**Task objective**:
Extract verbatim from the material below the lines starting at the one containing "You are a GUI" and ending at the end of the material, leaving out any pictures.

**The records**:
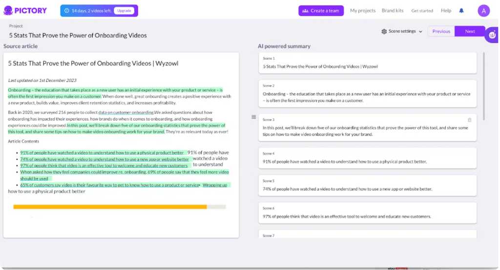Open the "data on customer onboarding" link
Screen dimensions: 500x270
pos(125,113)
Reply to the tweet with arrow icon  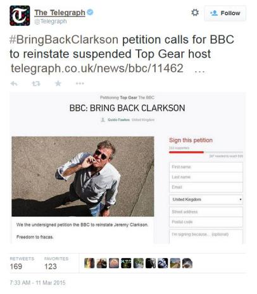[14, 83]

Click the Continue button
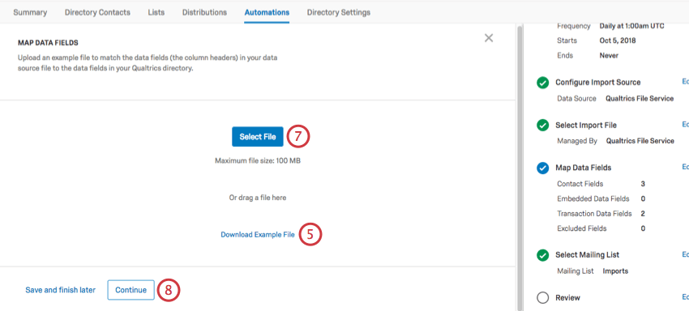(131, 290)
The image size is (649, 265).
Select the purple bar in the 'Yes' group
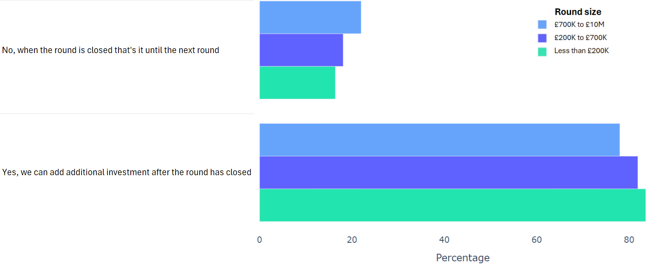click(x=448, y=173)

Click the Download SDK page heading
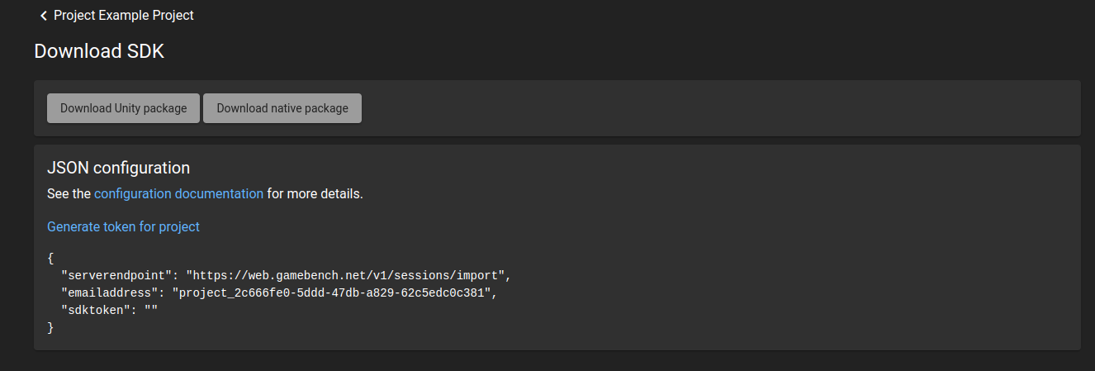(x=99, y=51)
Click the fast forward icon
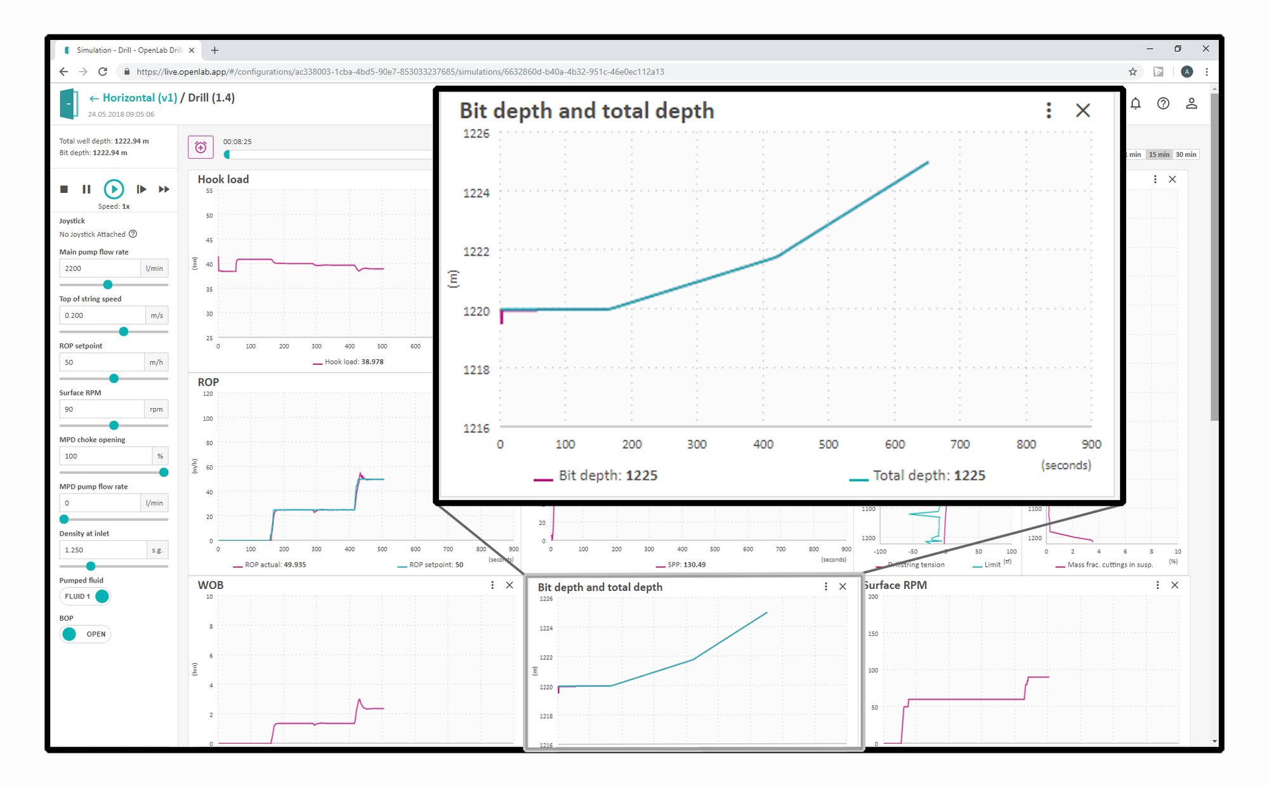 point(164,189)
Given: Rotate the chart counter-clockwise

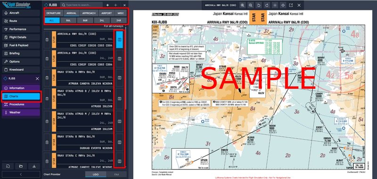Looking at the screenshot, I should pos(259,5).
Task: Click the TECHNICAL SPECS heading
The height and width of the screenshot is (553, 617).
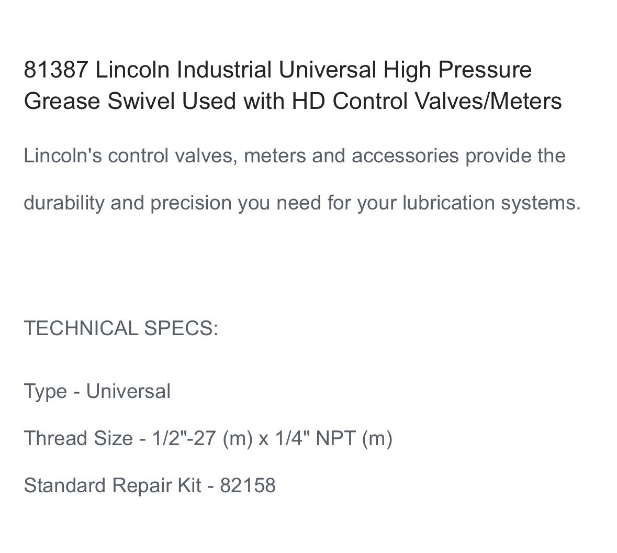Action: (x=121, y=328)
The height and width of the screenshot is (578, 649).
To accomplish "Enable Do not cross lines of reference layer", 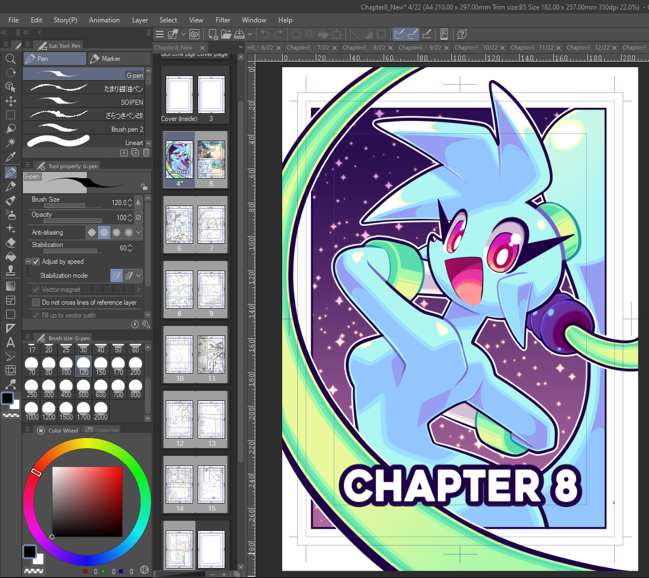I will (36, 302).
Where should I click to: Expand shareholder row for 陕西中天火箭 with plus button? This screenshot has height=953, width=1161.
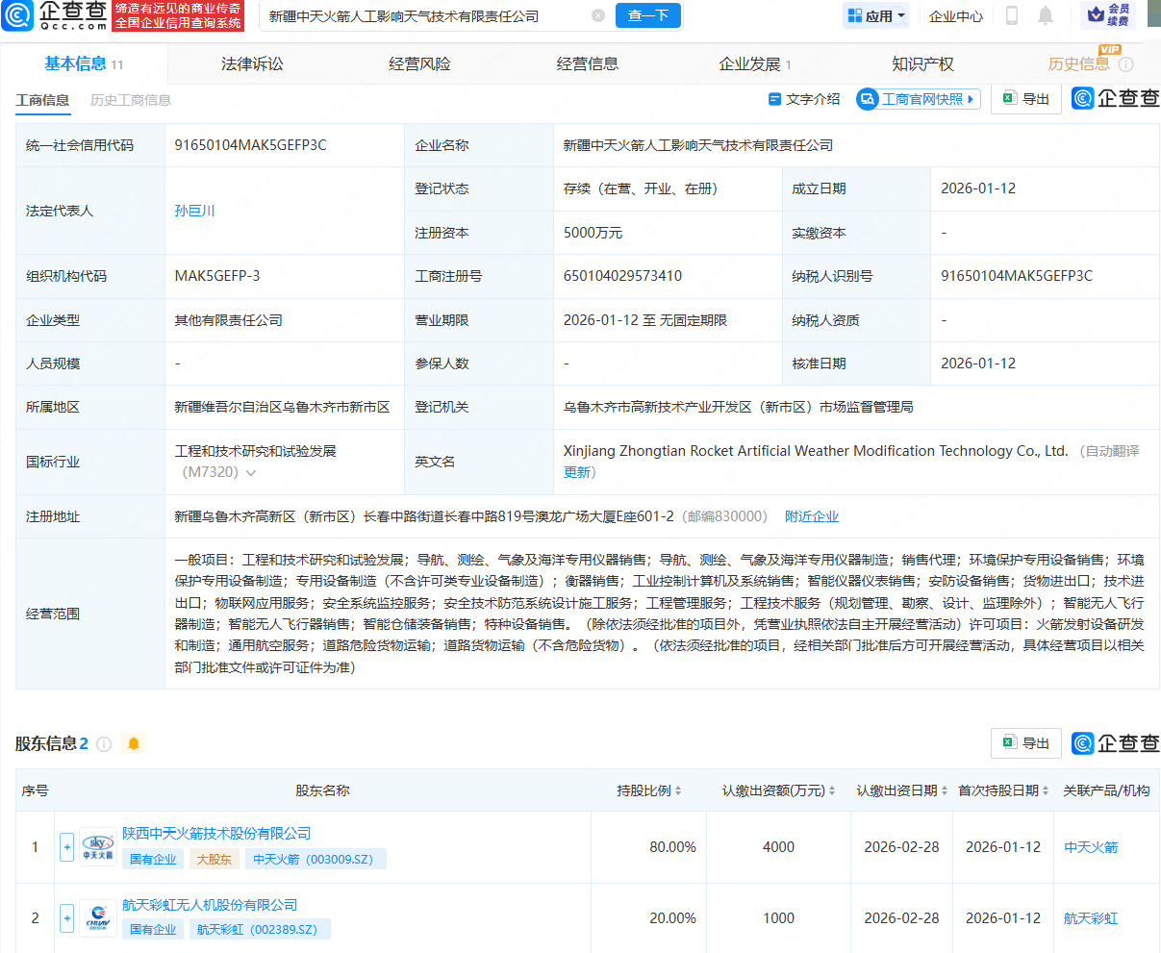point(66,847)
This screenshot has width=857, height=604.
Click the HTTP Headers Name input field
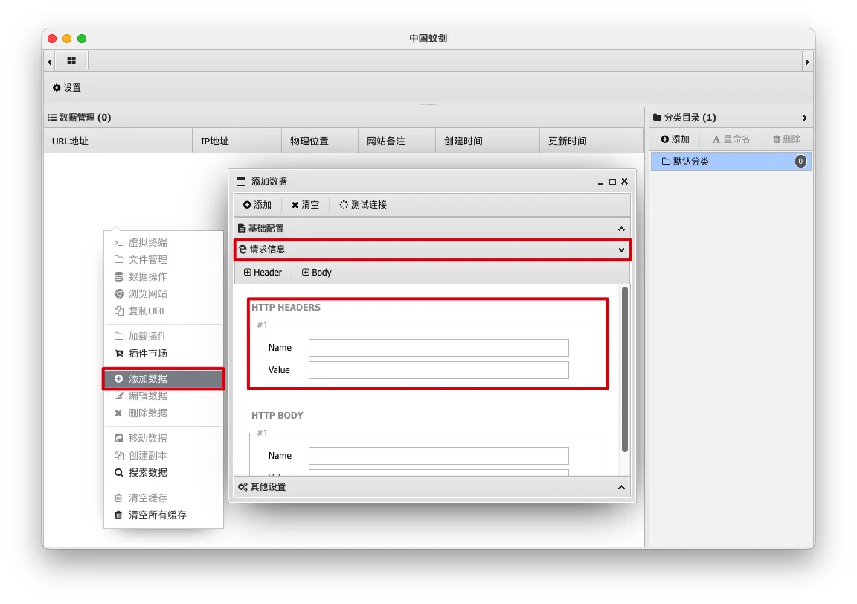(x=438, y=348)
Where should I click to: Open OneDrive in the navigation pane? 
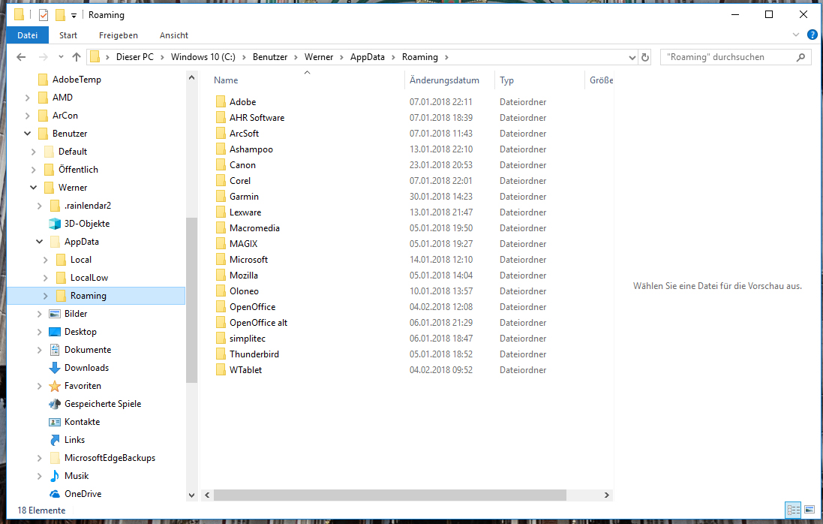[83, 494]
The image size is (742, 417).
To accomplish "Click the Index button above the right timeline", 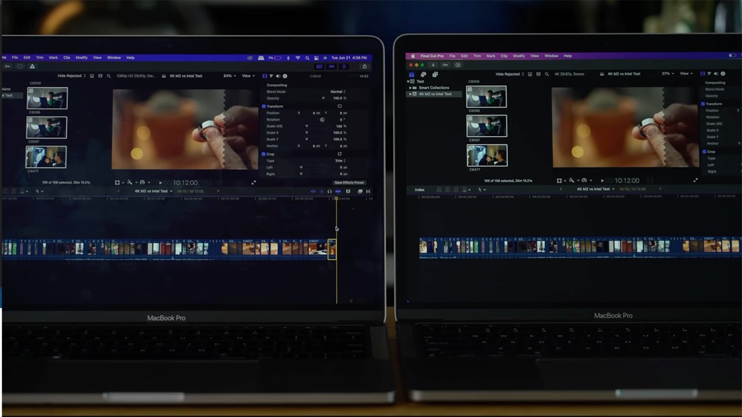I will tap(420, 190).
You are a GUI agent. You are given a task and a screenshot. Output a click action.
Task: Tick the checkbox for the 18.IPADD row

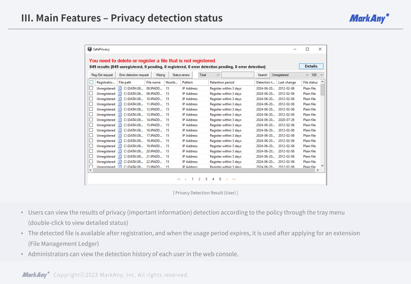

**Written answer**:
You are a GUI agent. You are given a task and a screenshot. Output a click action.
Task: Tick the checkbox for the 18.IPADD row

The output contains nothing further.